Now they’re gone, the soldiers and the buildings, and the wind rustles the long grass. A stone chimney, the only survivor, stands alone and unyielding against a backdrop of snowy mountains. Remember me? it asks.

Before we head back to the airport, we stop at the Narsarsuaq museum. I remember calling here, was it fifteen years ago? I remember the photographs on the walls of dozens and dozens (could it have been hundreds?) of planes, arranged wing-tip to wing-tip on the airstrip.

It’s almost impossible to imagine this place was once thriving, filled with more than a thousand people, when the base was still operational. I’d like to see those photographs again. But today the museum door is locked. And with cupped hands, face pressed against the cold glass, I peer through the windows into empty rooms.

Back at the airport, I leave the Hilux as we found it, parked outside with the keys in the ignition.

A handful of people sit in plastic chairs, waiting. It looks like the plane won’t be full. But when it arrives, dozens of Greenlanders pour into the silent space we’ve been occupying, briefly inflating the population of Narsarsuaq.

They’re passengers from Nuuk who should have disembarked on the route in Paamiut but, as usual, Paamiut is shrouded in fog. So here they are, awaiting the return and another attempt at getting home.
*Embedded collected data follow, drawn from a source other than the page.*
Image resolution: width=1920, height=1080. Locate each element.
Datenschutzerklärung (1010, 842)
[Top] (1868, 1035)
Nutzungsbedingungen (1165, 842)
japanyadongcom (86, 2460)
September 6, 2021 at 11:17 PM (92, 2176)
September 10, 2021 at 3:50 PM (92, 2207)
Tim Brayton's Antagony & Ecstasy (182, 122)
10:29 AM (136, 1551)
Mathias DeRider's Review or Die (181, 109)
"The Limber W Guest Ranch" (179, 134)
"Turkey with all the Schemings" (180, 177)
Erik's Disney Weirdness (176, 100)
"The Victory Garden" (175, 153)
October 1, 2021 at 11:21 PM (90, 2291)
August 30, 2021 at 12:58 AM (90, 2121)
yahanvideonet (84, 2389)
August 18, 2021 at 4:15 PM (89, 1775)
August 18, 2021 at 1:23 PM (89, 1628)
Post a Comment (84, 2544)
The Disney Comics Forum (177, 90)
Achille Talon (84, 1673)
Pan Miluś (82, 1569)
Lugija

A man in an airline uniform boards the group, checking off names on a clipboard. Is he the pilot? With all the Paamiut passengers, the plane is crowded and noisy as we return along the coast in brilliant sunshine, early evening summer light cast across glittering ice and blue fjords.

It couldn’t be more perfect. But when we reach Paamiut, the passengers look down with furrowed brows at the dense pocket of fog squatting stubbornly over their town. And they return once more to Nuuk.